En los momentos nodales de nuestra vida las razones y las emociones se enfrentan, o al menos se entremezclan de manera que no hay modo humano de separar la deliberación fría de las decisiones cargadas de pasión. Lo interesante es que no hay principio que nos permita decidir qué parte de nuestro complejo modo de pensar es la que tiene la razón. ¿Se equivocó Clarissa Dalloway al ir dando largas al culto y seductor Peter Walsh para aceptar al gris y plano Richard Dalloway?  Virginia Woolf dedica Mrs. Dalloway a narrar la historia de esta pregunta sin que acabemos de saber la opinión de su autora. Su amiga Sally y, por supuesto, Peter Walsh creen que sí. Pero ambos son ejemplos de haber tomado por su parte decisiones equivocadas. No son buenos jueces. Ciertamente Clarissa estaba enamorada, y siguió estándolo toda la vida, de Peter Walsh, pero ¿hubiera sido feliz con él? Sus tripas dijeron que no cuando su cabeza decía que sí. Y no sabemos qué parte tenía razón.

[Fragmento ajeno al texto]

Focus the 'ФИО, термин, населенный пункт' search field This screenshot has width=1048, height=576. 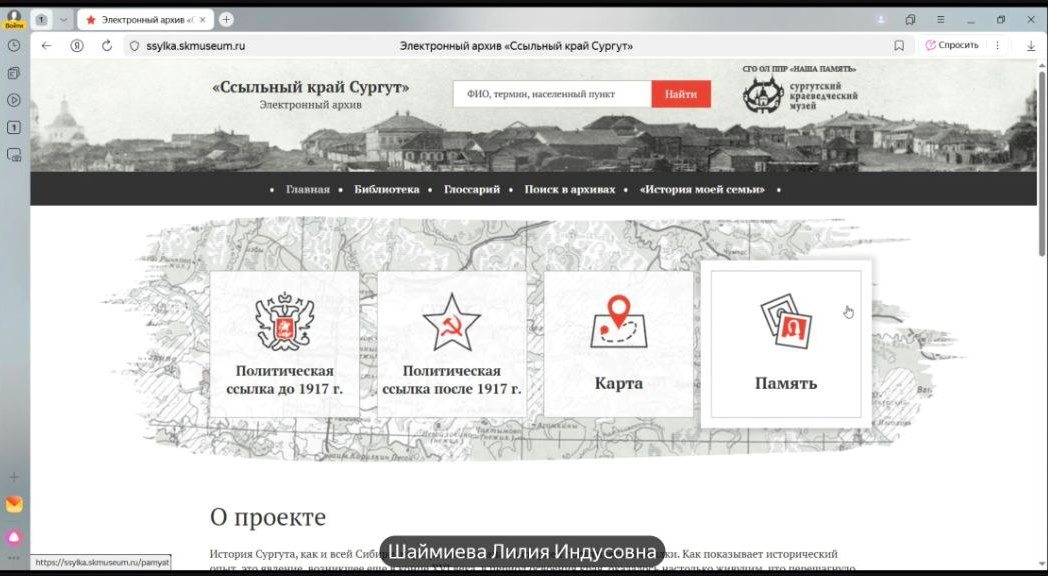click(x=552, y=94)
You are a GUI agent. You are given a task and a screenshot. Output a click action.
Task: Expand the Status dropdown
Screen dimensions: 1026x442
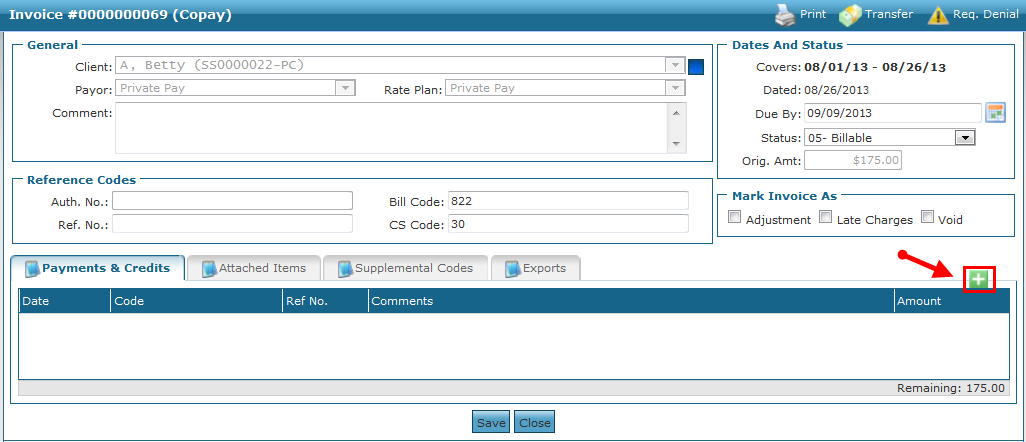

Elegir compañero o compañera, o rechazarlos, o terminar la relación, elegir una carrera, o abandonarla, aceptar un trabajo, o dejarlo, mantener una amistad, o clausurarla, decidir tener hijos, o negarse a ello, mantener las creencias religiosas, o dejarlas perder, emprender o continuar la militancia política, o darla por terminada, votar a un partido, o no hacerlo, … ¿alguien puede explicarme cómo funcionan los principios en estos casos?  No son muy de fiar las personas que toman las decisiones acudiendo a sus principios.  Se agarran a ellos para evitar examinar las verdaderas razones de su decisión.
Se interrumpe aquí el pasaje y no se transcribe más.